Once the pictures have been set aside, copy every remaining entry exactly.

+---+

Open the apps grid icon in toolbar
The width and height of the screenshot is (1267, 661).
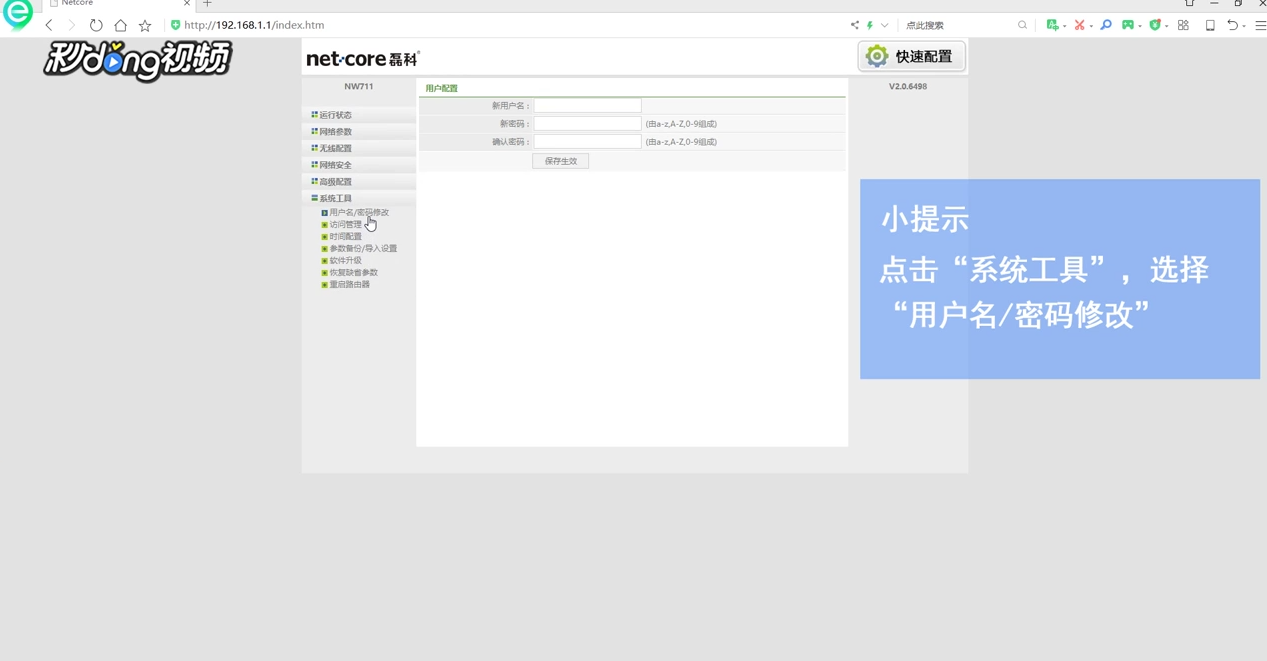(1182, 25)
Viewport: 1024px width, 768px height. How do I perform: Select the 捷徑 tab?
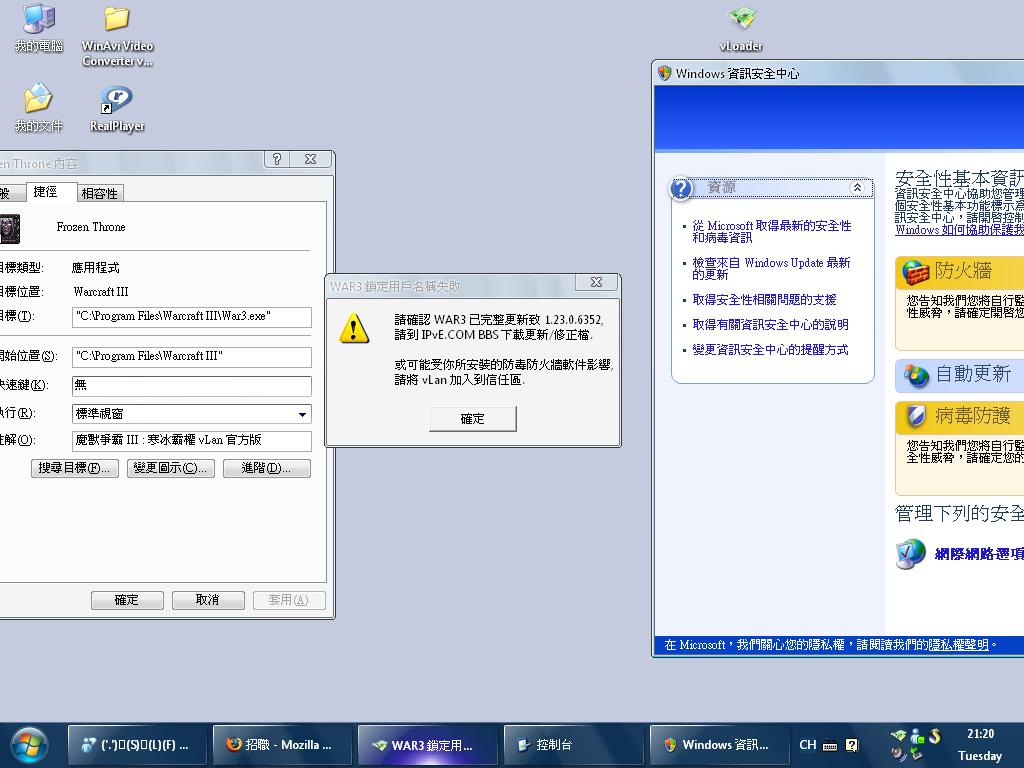[46, 192]
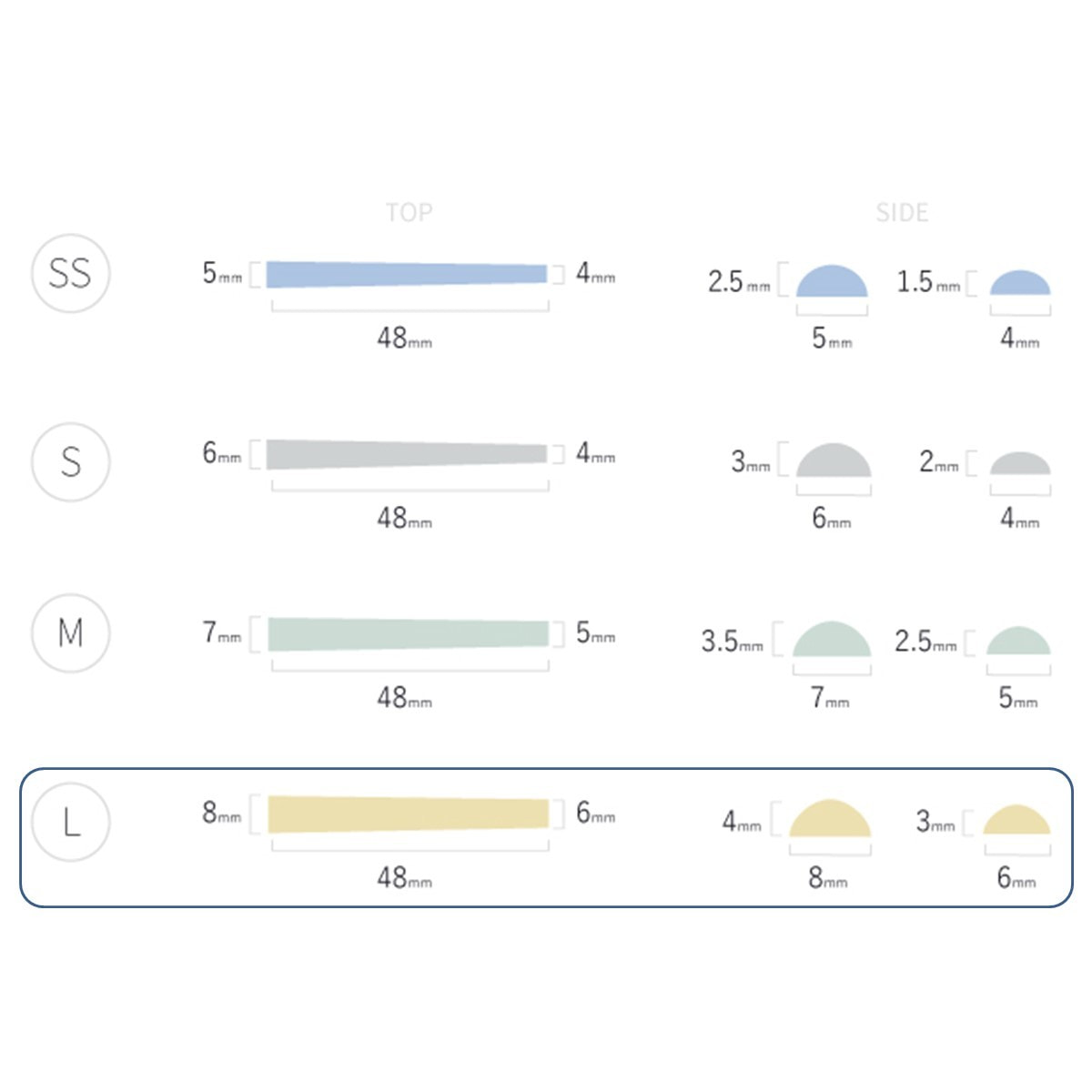Click the gray S top-view bar
Screen dimensions: 1092x1092
click(407, 454)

+---+

## [Finished task]
Open the apps grid icon in toolbar
The width and height of the screenshot is (1267, 661).
(1182, 25)
Viewport: 1024px width, 768px height. How do I perform: Select the 捷徑 tab?
[46, 192]
Click the gray S top-view bar
Screen dimensions: 1092x1092
click(407, 454)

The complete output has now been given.